Molecular crosstalk in SP7-mediated osteogenesis: Regulatory mechanisms and therapeutic potential

Abstract

SP7, also known as Osterix, is a zinc finger-containing transcription factor, plays a crucial role in osteoblast differentiation and bone formation. This review examines the molecular mechanisms underlying SP7's regulatory functions, highlighting its interactions with key signaling pathways such as BMP-SMAD, Wnt/β-catenin, and HIF-1α. SP7 acts downstream of RUNX2 to regulate osteogenic gene expression, including collagen Type I Alpha 1 (COL1A1), alkaline phosphatase (ALP) and osteocalcin (OCN).
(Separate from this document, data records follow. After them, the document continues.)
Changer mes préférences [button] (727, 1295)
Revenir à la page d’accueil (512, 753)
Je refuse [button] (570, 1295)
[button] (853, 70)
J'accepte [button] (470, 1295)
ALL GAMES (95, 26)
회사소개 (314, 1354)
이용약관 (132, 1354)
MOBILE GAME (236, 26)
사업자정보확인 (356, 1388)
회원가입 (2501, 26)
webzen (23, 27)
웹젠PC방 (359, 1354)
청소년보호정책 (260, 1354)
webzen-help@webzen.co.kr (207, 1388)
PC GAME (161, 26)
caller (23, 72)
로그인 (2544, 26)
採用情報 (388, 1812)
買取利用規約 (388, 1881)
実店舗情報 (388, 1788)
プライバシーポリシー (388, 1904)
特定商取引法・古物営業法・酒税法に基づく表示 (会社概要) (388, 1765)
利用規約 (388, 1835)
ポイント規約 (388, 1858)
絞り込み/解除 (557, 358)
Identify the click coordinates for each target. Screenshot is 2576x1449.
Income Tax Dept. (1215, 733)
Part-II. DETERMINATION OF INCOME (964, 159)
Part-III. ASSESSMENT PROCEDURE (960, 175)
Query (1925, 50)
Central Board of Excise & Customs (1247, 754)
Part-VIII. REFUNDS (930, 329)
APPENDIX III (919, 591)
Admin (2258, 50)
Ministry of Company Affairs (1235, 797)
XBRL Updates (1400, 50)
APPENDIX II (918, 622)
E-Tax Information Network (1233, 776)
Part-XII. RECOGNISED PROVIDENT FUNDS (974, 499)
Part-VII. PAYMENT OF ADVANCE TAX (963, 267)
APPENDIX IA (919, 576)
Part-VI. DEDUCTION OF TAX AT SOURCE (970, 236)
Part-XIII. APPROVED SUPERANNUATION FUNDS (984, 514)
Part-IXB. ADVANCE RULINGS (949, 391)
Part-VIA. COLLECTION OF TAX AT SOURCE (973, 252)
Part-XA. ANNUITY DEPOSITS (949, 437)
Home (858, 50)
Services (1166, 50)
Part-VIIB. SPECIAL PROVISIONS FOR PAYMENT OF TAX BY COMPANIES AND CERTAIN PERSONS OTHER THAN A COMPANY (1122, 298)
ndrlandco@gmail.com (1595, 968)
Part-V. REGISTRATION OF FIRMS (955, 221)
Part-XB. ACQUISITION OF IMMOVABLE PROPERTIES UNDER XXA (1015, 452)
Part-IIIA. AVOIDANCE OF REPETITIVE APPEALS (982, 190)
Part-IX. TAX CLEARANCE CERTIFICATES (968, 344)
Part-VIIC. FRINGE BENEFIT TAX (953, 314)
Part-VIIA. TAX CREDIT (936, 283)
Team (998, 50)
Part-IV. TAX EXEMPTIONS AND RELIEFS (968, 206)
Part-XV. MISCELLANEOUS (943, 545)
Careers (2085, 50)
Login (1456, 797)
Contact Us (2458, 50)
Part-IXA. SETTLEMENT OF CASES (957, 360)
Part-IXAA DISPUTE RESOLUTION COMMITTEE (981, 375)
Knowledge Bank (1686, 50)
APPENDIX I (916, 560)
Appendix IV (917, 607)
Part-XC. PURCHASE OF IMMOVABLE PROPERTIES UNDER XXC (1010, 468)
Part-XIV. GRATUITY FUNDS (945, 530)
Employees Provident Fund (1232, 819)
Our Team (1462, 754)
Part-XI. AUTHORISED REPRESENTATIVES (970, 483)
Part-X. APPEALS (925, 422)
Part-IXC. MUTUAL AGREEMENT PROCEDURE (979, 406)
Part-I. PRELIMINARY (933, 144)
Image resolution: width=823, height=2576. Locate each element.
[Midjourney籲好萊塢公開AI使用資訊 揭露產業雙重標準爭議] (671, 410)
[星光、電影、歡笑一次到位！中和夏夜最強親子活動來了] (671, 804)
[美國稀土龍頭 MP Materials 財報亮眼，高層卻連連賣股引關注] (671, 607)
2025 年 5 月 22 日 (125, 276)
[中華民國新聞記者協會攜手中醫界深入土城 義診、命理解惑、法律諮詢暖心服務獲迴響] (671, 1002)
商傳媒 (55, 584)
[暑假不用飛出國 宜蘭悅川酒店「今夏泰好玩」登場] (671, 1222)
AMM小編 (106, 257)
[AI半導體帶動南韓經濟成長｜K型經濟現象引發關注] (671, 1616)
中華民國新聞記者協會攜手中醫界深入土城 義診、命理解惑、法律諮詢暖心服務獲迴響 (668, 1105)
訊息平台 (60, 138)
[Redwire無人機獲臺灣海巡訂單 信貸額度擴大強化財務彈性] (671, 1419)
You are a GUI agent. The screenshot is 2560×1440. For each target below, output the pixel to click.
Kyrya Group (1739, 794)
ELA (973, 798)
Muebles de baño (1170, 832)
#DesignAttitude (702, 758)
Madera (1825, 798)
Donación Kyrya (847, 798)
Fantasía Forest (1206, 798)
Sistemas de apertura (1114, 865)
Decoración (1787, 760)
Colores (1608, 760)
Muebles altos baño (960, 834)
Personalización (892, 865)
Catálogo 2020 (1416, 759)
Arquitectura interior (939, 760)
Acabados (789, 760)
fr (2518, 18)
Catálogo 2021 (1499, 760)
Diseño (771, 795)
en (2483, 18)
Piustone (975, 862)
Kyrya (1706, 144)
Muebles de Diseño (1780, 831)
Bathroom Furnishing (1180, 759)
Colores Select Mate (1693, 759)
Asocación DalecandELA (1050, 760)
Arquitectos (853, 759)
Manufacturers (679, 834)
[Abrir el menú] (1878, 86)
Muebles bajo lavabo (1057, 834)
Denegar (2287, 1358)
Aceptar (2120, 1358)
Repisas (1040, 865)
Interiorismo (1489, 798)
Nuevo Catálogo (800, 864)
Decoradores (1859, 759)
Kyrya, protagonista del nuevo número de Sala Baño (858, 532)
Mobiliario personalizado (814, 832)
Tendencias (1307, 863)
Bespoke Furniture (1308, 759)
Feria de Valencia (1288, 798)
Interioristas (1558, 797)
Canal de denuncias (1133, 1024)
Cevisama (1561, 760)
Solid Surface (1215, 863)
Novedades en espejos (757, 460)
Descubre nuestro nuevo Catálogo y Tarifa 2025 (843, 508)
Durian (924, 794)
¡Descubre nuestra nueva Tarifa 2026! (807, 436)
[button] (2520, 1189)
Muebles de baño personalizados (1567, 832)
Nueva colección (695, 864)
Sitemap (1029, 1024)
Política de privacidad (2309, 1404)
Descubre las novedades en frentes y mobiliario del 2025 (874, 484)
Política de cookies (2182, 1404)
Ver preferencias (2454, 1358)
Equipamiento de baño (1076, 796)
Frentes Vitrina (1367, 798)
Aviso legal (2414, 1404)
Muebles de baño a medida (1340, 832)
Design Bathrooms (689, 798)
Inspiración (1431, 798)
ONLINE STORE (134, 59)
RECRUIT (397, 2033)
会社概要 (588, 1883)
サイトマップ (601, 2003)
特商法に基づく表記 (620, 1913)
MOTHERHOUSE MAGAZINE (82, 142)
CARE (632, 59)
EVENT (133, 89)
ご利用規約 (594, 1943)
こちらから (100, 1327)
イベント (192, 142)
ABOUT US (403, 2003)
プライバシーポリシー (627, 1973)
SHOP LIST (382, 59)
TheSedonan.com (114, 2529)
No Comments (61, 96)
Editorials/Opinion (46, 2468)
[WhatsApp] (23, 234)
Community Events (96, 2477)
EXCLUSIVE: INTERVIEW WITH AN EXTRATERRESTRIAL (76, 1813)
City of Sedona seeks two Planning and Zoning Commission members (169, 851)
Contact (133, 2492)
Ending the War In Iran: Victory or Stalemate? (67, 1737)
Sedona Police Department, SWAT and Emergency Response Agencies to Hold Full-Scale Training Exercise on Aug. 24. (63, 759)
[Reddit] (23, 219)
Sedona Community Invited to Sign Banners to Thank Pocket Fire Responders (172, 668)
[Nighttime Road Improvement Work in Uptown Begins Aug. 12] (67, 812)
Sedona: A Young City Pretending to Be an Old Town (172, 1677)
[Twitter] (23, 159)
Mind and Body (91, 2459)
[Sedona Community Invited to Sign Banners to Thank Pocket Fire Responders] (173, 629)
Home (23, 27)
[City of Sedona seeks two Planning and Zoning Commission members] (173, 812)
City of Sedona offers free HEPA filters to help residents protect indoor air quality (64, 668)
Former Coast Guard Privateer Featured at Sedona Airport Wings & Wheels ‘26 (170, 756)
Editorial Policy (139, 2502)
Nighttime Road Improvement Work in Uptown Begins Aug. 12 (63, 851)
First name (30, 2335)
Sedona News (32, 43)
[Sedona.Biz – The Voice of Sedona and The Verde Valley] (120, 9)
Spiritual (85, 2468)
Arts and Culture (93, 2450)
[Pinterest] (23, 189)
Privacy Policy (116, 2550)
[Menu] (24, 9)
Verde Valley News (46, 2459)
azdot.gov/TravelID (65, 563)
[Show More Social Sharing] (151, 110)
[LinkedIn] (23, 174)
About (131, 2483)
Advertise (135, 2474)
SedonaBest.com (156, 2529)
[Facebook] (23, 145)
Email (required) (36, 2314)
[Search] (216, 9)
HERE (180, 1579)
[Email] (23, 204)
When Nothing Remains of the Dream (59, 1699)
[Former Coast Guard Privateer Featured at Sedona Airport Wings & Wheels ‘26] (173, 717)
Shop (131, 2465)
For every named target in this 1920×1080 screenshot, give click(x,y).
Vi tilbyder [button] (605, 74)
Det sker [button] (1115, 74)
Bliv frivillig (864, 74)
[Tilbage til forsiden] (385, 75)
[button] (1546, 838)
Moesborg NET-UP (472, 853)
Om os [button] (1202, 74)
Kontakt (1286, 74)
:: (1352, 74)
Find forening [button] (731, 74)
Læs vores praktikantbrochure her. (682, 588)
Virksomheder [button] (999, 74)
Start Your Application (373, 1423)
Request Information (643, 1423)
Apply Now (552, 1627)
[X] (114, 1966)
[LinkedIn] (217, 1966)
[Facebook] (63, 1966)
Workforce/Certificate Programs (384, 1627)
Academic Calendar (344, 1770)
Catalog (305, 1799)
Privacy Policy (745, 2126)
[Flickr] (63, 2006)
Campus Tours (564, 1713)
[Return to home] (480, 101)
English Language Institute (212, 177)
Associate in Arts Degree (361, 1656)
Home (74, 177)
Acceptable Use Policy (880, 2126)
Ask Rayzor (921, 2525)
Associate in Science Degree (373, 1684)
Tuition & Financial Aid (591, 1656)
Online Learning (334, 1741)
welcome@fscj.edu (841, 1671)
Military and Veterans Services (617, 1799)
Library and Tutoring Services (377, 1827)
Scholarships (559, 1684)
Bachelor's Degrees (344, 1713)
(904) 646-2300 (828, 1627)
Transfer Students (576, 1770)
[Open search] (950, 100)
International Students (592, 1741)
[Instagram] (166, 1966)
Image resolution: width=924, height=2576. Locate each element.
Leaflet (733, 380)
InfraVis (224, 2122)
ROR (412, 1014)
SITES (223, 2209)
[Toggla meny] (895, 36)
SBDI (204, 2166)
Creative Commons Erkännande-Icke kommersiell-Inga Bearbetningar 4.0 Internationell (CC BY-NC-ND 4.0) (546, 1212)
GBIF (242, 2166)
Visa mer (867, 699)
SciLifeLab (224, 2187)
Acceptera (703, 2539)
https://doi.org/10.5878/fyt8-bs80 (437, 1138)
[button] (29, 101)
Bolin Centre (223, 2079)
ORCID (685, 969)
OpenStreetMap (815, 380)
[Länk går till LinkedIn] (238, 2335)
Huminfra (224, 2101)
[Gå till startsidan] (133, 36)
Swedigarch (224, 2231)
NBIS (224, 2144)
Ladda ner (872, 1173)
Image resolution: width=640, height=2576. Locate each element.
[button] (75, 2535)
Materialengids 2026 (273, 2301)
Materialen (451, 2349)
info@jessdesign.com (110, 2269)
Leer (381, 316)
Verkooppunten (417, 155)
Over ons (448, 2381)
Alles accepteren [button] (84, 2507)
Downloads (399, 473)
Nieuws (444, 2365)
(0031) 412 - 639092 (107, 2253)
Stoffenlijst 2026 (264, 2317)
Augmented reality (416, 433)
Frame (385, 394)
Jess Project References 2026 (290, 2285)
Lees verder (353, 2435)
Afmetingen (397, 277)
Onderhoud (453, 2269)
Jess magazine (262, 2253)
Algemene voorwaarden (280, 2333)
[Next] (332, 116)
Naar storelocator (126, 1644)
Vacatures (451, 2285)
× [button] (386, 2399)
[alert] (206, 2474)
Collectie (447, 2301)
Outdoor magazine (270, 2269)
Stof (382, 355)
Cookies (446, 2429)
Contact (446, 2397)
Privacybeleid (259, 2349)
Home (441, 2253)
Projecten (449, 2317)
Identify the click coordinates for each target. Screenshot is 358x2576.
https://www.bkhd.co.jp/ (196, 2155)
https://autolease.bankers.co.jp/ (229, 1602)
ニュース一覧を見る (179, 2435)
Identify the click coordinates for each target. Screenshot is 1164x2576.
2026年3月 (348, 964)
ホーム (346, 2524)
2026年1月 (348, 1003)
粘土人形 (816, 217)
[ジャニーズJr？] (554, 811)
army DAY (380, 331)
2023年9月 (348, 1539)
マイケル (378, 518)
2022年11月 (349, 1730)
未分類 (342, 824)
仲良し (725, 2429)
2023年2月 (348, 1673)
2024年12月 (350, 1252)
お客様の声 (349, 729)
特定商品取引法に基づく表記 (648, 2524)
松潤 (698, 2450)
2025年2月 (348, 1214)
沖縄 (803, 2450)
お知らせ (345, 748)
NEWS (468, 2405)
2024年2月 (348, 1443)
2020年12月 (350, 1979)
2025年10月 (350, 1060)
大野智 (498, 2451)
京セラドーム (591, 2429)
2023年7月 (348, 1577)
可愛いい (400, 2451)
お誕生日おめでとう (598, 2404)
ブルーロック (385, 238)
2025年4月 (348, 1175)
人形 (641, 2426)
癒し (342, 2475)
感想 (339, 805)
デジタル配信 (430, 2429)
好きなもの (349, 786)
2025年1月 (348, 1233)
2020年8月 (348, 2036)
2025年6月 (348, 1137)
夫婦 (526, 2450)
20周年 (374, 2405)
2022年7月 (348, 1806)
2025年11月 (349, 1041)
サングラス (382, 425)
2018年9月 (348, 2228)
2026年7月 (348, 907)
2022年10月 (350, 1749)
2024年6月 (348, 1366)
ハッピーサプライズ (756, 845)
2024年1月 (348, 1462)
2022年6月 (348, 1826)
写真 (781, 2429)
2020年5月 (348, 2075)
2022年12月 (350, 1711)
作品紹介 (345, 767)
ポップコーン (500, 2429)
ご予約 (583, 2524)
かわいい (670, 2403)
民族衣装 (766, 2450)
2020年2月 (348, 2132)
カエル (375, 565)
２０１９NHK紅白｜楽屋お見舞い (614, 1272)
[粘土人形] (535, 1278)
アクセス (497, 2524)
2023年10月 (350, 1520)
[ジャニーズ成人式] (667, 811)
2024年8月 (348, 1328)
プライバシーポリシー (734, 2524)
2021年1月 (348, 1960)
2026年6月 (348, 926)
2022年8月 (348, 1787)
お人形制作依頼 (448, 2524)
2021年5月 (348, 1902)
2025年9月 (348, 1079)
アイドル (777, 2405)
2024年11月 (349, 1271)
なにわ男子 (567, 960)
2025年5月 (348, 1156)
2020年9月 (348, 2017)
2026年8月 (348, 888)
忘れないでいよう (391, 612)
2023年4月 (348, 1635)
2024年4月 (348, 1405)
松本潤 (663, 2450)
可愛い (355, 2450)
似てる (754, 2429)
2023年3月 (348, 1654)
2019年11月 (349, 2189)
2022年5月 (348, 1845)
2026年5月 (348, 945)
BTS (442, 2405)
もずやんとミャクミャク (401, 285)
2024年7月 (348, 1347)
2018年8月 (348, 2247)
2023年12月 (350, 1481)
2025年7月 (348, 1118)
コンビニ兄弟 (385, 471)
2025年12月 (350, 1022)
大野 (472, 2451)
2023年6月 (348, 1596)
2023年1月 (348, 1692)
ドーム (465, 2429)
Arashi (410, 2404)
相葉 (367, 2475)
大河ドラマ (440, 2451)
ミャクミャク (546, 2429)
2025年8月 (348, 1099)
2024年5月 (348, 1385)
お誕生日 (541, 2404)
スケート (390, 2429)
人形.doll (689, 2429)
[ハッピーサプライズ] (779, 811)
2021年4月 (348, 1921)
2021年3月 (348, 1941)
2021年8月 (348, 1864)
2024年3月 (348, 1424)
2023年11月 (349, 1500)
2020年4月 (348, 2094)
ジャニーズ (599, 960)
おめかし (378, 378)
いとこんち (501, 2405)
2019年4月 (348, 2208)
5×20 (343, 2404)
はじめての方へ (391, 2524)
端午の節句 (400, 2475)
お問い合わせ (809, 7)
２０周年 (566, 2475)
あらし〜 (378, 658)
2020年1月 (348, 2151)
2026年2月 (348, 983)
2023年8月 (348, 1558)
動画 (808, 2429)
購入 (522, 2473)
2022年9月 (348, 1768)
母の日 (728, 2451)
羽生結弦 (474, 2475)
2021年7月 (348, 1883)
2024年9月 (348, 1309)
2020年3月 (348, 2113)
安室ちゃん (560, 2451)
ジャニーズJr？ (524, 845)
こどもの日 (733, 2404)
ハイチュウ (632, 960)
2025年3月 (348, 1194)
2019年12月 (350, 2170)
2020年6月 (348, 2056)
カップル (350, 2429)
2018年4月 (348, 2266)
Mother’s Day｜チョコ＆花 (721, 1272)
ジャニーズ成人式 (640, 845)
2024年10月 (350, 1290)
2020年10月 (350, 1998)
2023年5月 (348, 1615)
The review also explores the role of post-translational modifications, such as phosphorylation and ubiquitination, in modulating SP7's stability and activity. Emerging therapeutic strategies targeting SP7, including gene editing, RNA-based approaches, and small-molecule modulators, are discussed as innovative solutions for treating osteoporosis and other skeletal disorders. The potential for future research into SP7's interactions with non-coding RNAs and angiogenesis pathways is emphasized, underscoring its significance in skeletal health and regenerative medicine. This comprehensive overview consolidates current knowledge of SP7's molecular functions, therapeutic potential, and its pivotal role in bone biology.